BEYROUTH : Le trafic de captagon au Moyen-Orient a atteint 5 milliards de dollars (4,5 milliards d'euros) en 2021, reflétant une augmentation exponentielle d'un vaste commerce illicite qui pose un risque croissant pour la santé et la sécurité dans la région, selon un rapport.
Une étude du New Lines Institute, qui doit être publiée mardi et que l'AFP a pu consulter, dresse un tableau alarmant de l'impact de l'essor de la production de captagon, une amphétamine tirée d'un ancien médicament psychotrope.
"Le commerce du captagon constitue une économie illicite en croissance rapide au Moyen-Orient et en Méditerranée", indique le rapport, rédigé par les analystes Caroline Rose et Alexander Soderholm.
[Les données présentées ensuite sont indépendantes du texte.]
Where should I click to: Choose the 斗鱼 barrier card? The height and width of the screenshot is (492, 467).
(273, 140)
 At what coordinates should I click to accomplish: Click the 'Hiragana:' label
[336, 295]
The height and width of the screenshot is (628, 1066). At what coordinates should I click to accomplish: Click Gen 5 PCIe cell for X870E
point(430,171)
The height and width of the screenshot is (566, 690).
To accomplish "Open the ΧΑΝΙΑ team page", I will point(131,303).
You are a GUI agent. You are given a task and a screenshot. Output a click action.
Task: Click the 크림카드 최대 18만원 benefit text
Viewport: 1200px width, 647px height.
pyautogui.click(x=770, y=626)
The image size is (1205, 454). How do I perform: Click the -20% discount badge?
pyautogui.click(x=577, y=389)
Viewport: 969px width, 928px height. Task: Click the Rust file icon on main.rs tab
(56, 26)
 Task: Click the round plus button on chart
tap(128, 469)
"Sur la seule base des saisies à grande échelle, la valeur marchande potentielle en 2021 est estimée à plus de 5,7 milliards de dollars" (environ 5,1 milliards d'euros), selon le rapport.
Elle représente une hausse importante par rapport à une estimation de 3,5 milliards de dollars (environ 3,1 milliards d'euros) en 2020.
Et ne reflète que la valeur des saisies, quantifiées à plus de 420 millions de comprimés par le think tank, de nombreux pays n'ayant pas divulgué de statistiques annuelles à ce sujet.
La quantité réelle de pilules saisies est probablement plus élevée et ne représente qu'une fraction de la quantité totale de captagon produit.
La Syrie est le principal producteur de captagon et l'Arabie saoudite en est le principal consommateur.
Vendu sous la forme d'un petit comprimé blanc estampé d'un logo caractéristique représentant deux demi-lunes, le captagon est à l'origine un médicament qui a été commercialisé à partir du début des années 1960 en Allemagne et dont le principe actif est la fénétylline, une drogue de synthèse de la famille des amphétamines.
Le rôle de l'Etat syrien
Interdit depuis, le captagon est aujourd'hui le nom de marque d'une drogue quasi exclusivement produite et consommée au Moyen-Orient. Elle contient souvent peu ou pas de fénétylline et est proche du "speed".
La valeur marchande du captagon produit en Syrie dépasse désormais de loin les exportations légales du pays et lui a valu d'être qualifié de "narco-Etat".
Le rapport de New Lines documente comment des membres de la famille du président Bachar al-Assad et de son régime sont impliqués dans la fabrication et la contrebande de captagon.
La formule variable du captagon complique la lutte contre ce trafic, relève New Lines.
Asphyxié par les sanctions internationales imposées au régime depuis le déclenchement en 2011 de la guerre en Syrie, le gouvernement "utilise le trafic comme un moyen de survie politique et économique", selon le rapport.
Certaines unités de production de captagon, bien que plus petites, se trouvent au Liban, déjà troisième exportateur mondial de haschich derrière le Maroc et l'Afghanistan.
"Le Liban a servi comme une extension du commerce du captagon syrien, c'est un point de transit clé pour les flux de captagon", indique le rapport.
«Attrait»
Et des figures du régime syrien bénéficient de l'appui de diverses milices pour organiser le commerce, y compris le Hezbollah libanais, souligne-t-il.
Les zones d'influence du groupe chiite incluent un long segment de la frontière syro-libanaise, ce qui lui confère un rôle clé dans la contrebande.
"Avec son expérience dans le contrôle de la production et la contrebande de cannabis libanais du sud de la vallée de la Bekaa, le Hezbollah semble avoir joué un rôle de soutien important dans le commerce de captagon", affirme New Lines.
Si le captagon n'est jusqu'à présent consommé qu'à petite échelle en Europe, la donne pourrait changer.
"La diversité d'effets et de motifs d'utilisation lui confèrent un attrait très large", explique à l'AFP Caroline Rose.
Le captagon est prisé comme drogue récréative --pour plus de 20 dollars (18 euros) la pilule par des utilisateurs en Syrie --où elle peut être vendue moins d'un dollar-- qui doivent cumuler les emplois pour joindre les deux bouts.
"Il pourrait éventuellement pénétrer sur le marché européen et se tailler une part de marché", souligne Mme Rose.